- St. Martin Township, Minnesota Location within the state of Minnesota St. Martin Township, Minnesota St. Martin Township, Minnesota (the United States)
- Coordinates: 45°32′N 94°42′W﻿ / ﻿45.533°N 94.700°W
- Country: United States
- State: Minnesota
- County: Stearns

Area
- • Total: 34.6 sq mi (89.5 km^{2})
- • Land: 34.4 sq mi (89.1 km^{2})
- • Water: 0.15 sq mi (0.4 km^{2})
- Elevation: 1,178 ft (359 m)

Population (2010)
- • Total: 545
- • Density: 15.8/sq mi (6.12/km^{2})
- Time zone: UTC-6 (Central (CST))
- • Summer (DST): UTC-5 (CDT)
- FIPS code: 27-57256
- GNIS feature ID: 0665523

= St. Martin Township, Stearns County, Minnesota =

St. Martin Township is a township in Stearns County, Minnesota, United States. The population was 545 at the 2010 census.
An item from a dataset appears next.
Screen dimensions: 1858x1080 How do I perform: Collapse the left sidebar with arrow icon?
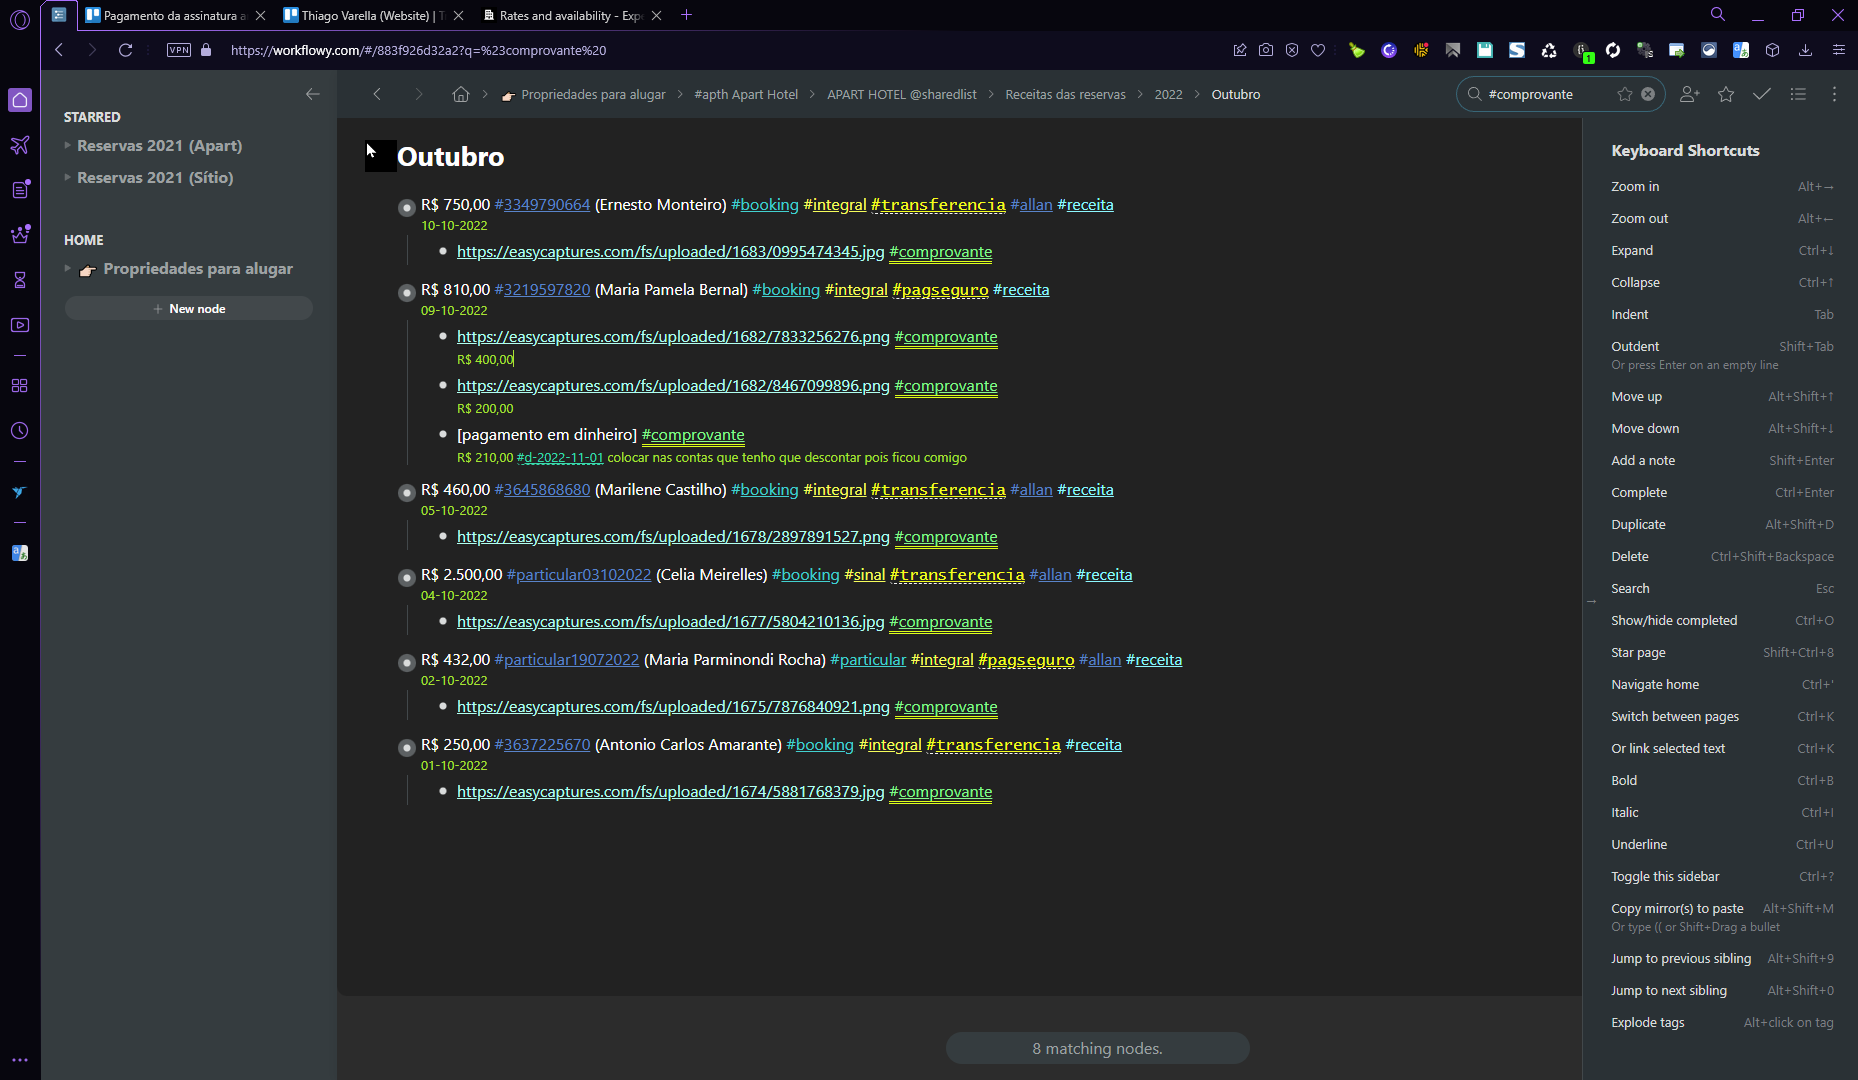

The township includes the City of St. Martin.

St. Martin Township was organized in 1863, and named after Martin of Tours.

==Geography==
According to the United States Census Bureau, the township has a total area of 89.5 sqkm; 89.1 sqkm is land and 0.4 sqkm, or 0.41%, is water.

St. Martin Township is located in Township 124 North of the Arkansas Base Line and Range 32 West of the 5th Principal Meridian.

==Demographics==
As of the census of 2000, there were 472 people, 132 households, and 118 families residing in the township. The population density was 13.7 people per square mile (5.3/km^{2}). There were 134 housing units at an average density of 3.9/sq mi (1.5/km^{2}). The racial makeup of the township was 99.79% White, 0.21% from other races. Hispanic or Latino of any race were 0.21% of the population.

There were 132 households, out of which 53.0% had children under the age of 18 living with them, 84.1% were married couples living together, 1.5% had a female householder with no husband present, and 10.6% were non-families. 9.1% of all households were made up of individuals, and 3.0% had someone living alone who was 65 years of age or older. The average household size was 3.58 and the average family size was 3.81.

In the township the population was spread out, with 36.7% under the age of 18, 7.6% from 18 to 24, 27.1% from 25 to 44, 17.6% from 45 to 64, and 11.0% who were 65 years of age or older. The median age was 32 years. For every 100 females, there were 111.7 males. For every 100 females age 18 and over, there were 121.5 males.

The median income for a household in the township was $40,000, and the median income for a family was $41,250. Males had a median income of $26,339 versus $19,135 for females. The per capita income for the township was $15,123. About 10.3% of families and 12.1% of the population were below the poverty line, including 16.0% of those under age 18 and 12.7% of those age 65 or over.